▶ [Problem to work on] Return exactly those lines of the material below that fall between the line holding "Link (43, 2449)" and the line holding "کارگاه ترمیک 7 تا 12سال تای چی (659, 2360)", inclusive.

———

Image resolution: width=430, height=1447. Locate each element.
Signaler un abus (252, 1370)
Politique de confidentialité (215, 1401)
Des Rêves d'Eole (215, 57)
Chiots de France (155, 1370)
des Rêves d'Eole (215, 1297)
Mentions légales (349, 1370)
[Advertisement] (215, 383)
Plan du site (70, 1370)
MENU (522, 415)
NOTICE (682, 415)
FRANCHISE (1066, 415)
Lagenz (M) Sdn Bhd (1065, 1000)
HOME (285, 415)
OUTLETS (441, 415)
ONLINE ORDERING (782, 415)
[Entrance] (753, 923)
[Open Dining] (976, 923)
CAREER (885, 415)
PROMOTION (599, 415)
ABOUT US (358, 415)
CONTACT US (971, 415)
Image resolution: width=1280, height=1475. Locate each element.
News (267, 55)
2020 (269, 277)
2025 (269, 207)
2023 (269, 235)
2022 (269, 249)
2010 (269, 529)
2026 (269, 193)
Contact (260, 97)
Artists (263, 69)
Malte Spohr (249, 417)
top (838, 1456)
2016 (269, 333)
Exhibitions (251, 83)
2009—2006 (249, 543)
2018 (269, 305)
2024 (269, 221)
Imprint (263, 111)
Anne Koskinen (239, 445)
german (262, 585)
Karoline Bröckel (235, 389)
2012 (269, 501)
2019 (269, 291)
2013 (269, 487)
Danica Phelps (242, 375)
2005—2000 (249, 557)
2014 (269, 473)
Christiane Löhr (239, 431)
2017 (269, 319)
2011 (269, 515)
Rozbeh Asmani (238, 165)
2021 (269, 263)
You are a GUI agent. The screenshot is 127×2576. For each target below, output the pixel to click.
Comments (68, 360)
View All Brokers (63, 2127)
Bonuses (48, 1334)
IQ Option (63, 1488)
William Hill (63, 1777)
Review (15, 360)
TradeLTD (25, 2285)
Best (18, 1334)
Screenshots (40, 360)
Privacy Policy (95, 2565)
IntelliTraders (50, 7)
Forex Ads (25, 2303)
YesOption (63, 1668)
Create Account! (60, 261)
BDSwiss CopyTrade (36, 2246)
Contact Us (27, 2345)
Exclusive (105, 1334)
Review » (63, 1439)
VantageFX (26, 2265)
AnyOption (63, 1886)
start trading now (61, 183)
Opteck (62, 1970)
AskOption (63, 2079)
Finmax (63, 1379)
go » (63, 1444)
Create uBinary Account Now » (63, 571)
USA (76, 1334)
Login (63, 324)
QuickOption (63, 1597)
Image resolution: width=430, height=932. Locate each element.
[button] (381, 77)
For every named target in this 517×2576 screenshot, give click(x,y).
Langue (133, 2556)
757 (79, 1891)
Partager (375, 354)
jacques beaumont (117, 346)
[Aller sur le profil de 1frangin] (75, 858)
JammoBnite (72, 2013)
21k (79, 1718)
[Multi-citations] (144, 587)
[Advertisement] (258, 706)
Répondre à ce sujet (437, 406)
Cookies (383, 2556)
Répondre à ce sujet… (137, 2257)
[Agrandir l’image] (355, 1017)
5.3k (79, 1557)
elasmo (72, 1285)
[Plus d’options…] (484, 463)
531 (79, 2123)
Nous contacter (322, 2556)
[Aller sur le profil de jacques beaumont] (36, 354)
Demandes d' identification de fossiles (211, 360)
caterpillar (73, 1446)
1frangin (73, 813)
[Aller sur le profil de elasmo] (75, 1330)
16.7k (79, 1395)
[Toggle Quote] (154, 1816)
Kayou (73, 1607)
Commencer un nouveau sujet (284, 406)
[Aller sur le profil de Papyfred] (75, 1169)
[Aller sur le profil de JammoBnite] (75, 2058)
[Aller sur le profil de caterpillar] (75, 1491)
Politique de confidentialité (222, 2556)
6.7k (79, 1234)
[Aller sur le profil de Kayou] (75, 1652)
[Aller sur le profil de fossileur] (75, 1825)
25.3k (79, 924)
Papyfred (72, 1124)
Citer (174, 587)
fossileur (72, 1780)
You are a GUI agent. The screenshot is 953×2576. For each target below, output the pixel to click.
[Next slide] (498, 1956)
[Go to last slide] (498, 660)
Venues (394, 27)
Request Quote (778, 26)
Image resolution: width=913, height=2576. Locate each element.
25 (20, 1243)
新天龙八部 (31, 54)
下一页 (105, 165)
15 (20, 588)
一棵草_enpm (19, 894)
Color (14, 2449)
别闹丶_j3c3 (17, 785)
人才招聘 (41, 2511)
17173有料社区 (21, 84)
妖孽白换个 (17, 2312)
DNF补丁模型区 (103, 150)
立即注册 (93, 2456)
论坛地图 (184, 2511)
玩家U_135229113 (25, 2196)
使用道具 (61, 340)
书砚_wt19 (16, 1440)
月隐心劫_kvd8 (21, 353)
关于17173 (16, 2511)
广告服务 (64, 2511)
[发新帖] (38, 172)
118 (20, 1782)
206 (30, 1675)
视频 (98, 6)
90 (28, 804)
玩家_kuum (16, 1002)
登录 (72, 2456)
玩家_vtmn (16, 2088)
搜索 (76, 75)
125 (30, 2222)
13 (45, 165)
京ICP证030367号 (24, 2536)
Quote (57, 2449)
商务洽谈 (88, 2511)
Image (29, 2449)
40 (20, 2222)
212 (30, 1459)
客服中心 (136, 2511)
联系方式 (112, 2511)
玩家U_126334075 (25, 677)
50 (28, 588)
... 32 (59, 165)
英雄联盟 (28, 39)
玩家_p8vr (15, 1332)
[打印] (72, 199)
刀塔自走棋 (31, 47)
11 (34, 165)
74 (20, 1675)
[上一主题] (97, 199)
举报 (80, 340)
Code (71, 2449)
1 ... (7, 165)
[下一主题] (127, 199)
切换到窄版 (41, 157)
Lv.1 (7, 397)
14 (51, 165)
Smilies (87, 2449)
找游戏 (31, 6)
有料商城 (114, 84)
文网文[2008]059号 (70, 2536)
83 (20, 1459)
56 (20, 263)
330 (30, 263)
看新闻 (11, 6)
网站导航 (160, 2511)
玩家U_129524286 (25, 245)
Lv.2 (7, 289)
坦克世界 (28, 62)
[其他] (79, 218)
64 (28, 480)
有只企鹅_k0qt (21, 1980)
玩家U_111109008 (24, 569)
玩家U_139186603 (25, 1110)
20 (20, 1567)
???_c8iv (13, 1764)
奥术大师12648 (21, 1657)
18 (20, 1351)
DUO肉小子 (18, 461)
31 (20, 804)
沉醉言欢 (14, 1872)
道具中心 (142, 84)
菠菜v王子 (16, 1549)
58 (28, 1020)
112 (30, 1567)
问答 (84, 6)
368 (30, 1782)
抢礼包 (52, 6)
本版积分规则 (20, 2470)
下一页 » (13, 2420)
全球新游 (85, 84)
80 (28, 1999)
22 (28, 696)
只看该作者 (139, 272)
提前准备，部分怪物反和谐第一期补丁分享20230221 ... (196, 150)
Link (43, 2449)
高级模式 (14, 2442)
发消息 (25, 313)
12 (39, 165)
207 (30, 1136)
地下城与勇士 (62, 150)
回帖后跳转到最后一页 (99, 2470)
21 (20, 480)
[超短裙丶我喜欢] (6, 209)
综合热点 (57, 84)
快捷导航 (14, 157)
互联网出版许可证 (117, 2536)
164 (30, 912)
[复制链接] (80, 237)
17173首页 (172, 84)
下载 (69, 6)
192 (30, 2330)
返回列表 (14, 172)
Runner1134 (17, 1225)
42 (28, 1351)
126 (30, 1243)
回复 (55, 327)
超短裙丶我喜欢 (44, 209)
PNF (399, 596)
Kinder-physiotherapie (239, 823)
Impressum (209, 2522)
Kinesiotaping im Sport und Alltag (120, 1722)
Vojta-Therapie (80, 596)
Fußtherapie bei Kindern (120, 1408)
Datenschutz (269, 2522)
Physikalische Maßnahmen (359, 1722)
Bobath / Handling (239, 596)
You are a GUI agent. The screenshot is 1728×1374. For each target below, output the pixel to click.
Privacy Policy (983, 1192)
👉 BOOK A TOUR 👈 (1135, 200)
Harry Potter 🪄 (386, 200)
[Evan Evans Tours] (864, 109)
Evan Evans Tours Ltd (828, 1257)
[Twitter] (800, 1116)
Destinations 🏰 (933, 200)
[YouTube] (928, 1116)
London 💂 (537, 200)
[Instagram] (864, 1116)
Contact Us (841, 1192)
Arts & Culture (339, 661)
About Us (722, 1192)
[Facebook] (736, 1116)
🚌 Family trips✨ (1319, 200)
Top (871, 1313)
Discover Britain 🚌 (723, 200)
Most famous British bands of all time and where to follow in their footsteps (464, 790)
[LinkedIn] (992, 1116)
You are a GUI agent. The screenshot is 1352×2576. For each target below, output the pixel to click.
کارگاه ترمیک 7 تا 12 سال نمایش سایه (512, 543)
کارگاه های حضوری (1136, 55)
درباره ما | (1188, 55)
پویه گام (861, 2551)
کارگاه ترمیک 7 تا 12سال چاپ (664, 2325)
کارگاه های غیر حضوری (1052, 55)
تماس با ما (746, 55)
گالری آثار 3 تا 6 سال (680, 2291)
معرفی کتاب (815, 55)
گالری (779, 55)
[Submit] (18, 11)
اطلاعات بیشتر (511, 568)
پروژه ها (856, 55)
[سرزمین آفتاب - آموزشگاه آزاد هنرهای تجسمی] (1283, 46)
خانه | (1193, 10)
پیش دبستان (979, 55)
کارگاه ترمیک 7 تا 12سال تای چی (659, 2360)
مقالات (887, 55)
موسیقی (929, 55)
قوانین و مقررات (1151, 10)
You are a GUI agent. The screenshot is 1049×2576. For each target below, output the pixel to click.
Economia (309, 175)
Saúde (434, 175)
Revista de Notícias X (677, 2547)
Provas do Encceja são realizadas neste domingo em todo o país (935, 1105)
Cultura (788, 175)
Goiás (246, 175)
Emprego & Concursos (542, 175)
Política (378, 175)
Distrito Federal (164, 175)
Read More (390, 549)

———

▶ [Exercise response]
Link (43, 2449)
高级模式 (14, 2442)
发消息 (25, 313)
12 (39, 165)
207 (30, 1136)
地下城与勇士 (62, 150)
回帖后跳转到最后一页 (99, 2470)
21 (20, 480)
[超短裙丶我喜欢] (6, 209)
综合热点 (57, 84)
快捷导航 (14, 157)
互联网出版许可证 (117, 2536)
164 (30, 912)
[复制链接] (80, 237)
17173首页 (172, 84)
下载 (69, 6)
192 (30, 2330)
返回列表 (14, 172)
Runner1134 (17, 1225)
42 (28, 1351)
126 (30, 1243)
回复 (55, 327)
超短裙丶我喜欢 (44, 209)
PNF (399, 596)
Kinder-physiotherapie (239, 823)
Impressum (209, 2522)
Kinesiotaping im Sport und Alltag (120, 1722)
Vojta-Therapie (80, 596)
Fußtherapie bei Kindern (120, 1408)
Datenschutz (269, 2522)
Physikalische Maßnahmen (359, 1722)
Bobath / Handling (239, 596)
You are a GUI agent. The screenshot is 1728×1374. For each target below, output the pixel to click.
Privacy Policy (983, 1192)
👉 BOOK A TOUR 👈 (1135, 200)
Harry Potter 🪄 (386, 200)
[Evan Evans Tours] (864, 109)
Evan Evans Tours Ltd (828, 1257)
[Twitter] (800, 1116)
Destinations 🏰 (933, 200)
[YouTube] (928, 1116)
London 💂 (537, 200)
[Instagram] (864, 1116)
Contact Us (841, 1192)
Arts & Culture (339, 661)
About Us (722, 1192)
[Facebook] (736, 1116)
🚌 Family trips✨ (1319, 200)
Top (871, 1313)
Discover Britain 🚌 (723, 200)
Most famous British bands of all time and where to follow in their footsteps (464, 790)
[LinkedIn] (992, 1116)
You are a GUI agent. The screenshot is 1352×2576. For each target below, output the pixel to click.
کارگاه ترمیک 7 تا 12 سال نمایش سایه (512, 543)
کارگاه های حضوری (1136, 55)
درباره ما | (1188, 55)
پویه گام (861, 2551)
کارگاه ترمیک 7 تا 12سال چاپ (664, 2325)
کارگاه های غیر حضوری (1052, 55)
تماس با ما (746, 55)
گالری آثار 3 تا 6 سال (680, 2291)
معرفی کتاب (815, 55)
گالری (779, 55)
[Submit] (18, 11)
اطلاعات بیشتر (511, 568)
پروژه ها (856, 55)
[سرزمین آفتاب - آموزشگاه آزاد هنرهای تجسمی] (1283, 46)
خانه | (1193, 10)
پیش دبستان (979, 55)
کارگاه ترمیک 7 تا 12سال تای چی (659, 2360)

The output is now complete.